>>>>>

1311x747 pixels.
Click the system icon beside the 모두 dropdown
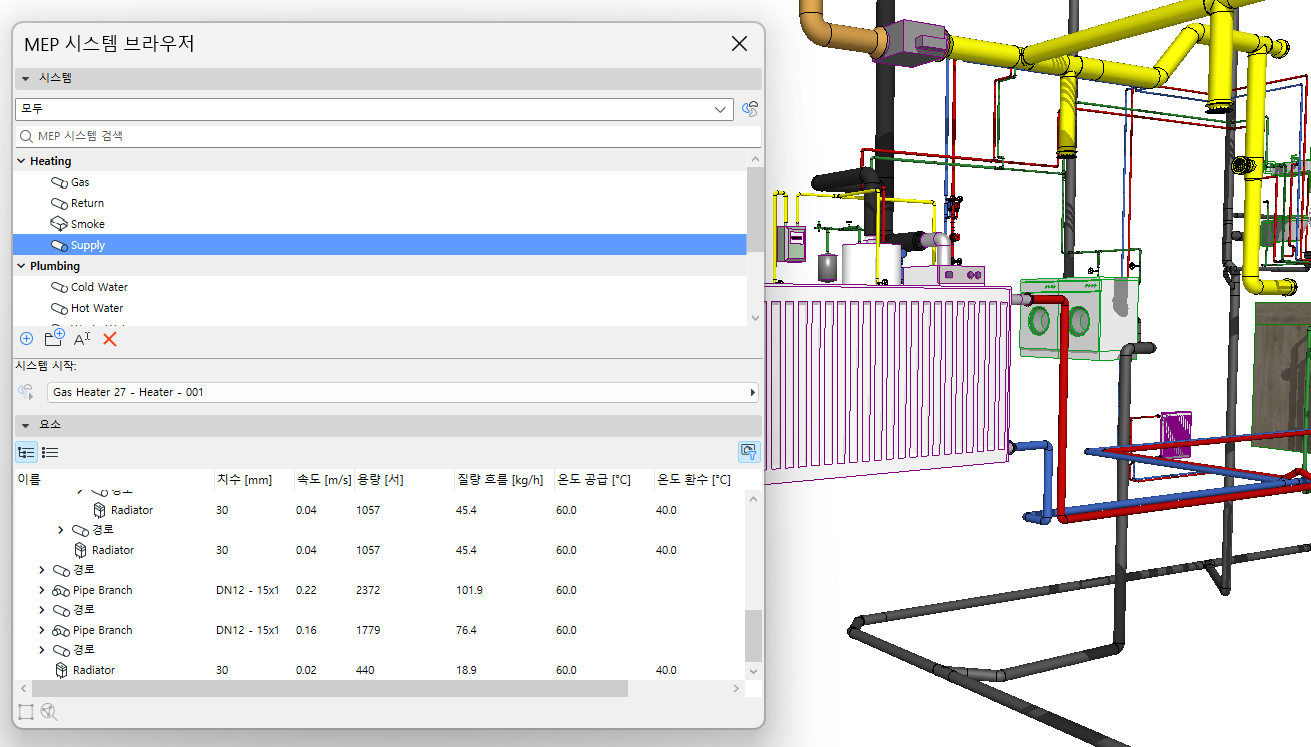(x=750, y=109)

<<<<<
>>>>>

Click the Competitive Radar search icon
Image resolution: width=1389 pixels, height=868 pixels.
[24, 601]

<<<<<

**OBJECTIVE**
Can you copy the lines from the one with "1311x747 pixels." to the one with "(x=750, y=109)", swapping "dropdown" for "menu" and changing nothing else? Leave out the pictures.

**FULL SOLUTION**
1311x747 pixels.
Click the system icon beside the 모두 menu
(x=750, y=109)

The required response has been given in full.